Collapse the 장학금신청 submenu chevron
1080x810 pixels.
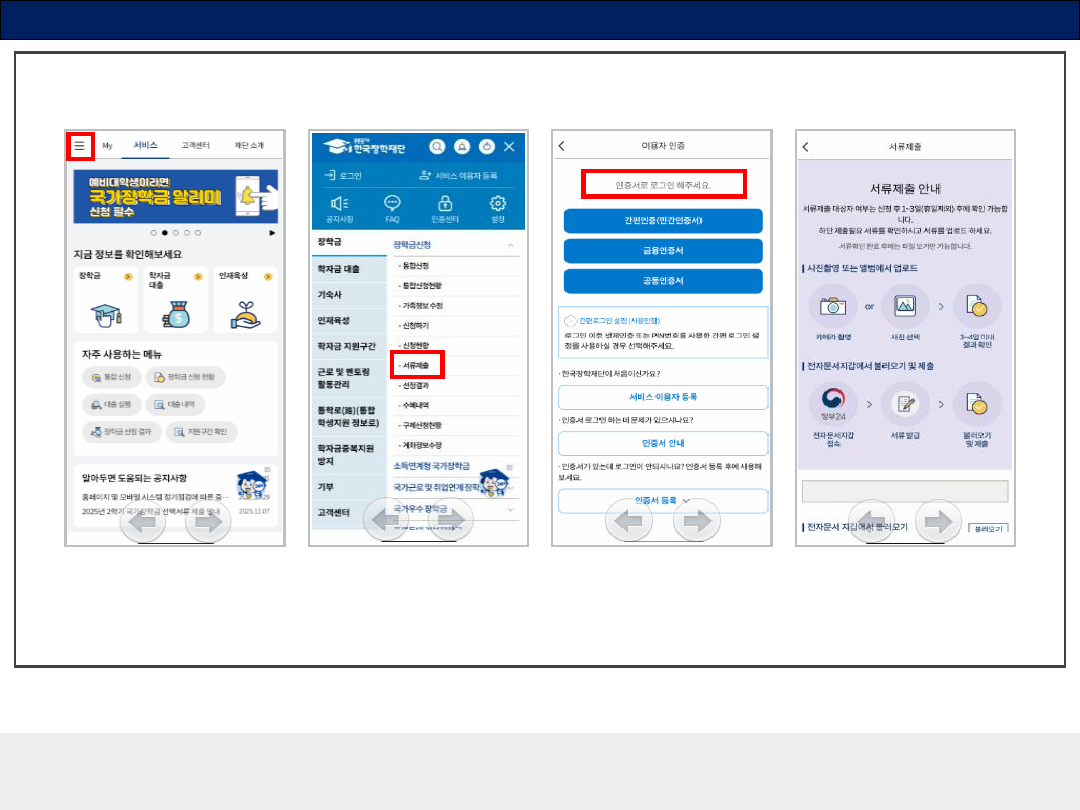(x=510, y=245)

═══

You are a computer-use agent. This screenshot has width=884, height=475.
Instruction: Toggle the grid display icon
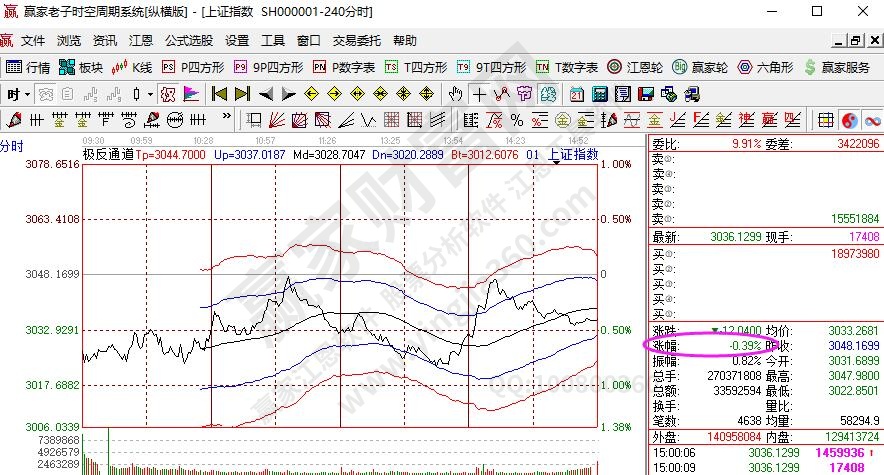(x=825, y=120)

═══

**What to work on:**
Convert the records into a two-column CSV with the headers "text" and "answer", one row per record. Begin at the line that contains "You are a computer-use" and stop after the line that contains "(x=825, y=120)". Put each field in quotes, replace any line breaks with spaces, and leave out the pictures.

**Finished exercise:**
text,answer
"You are a computer-use agent. This screenshot has width=884, height=475. Instruction: Toggle the grid display icon","(x=825, y=120)"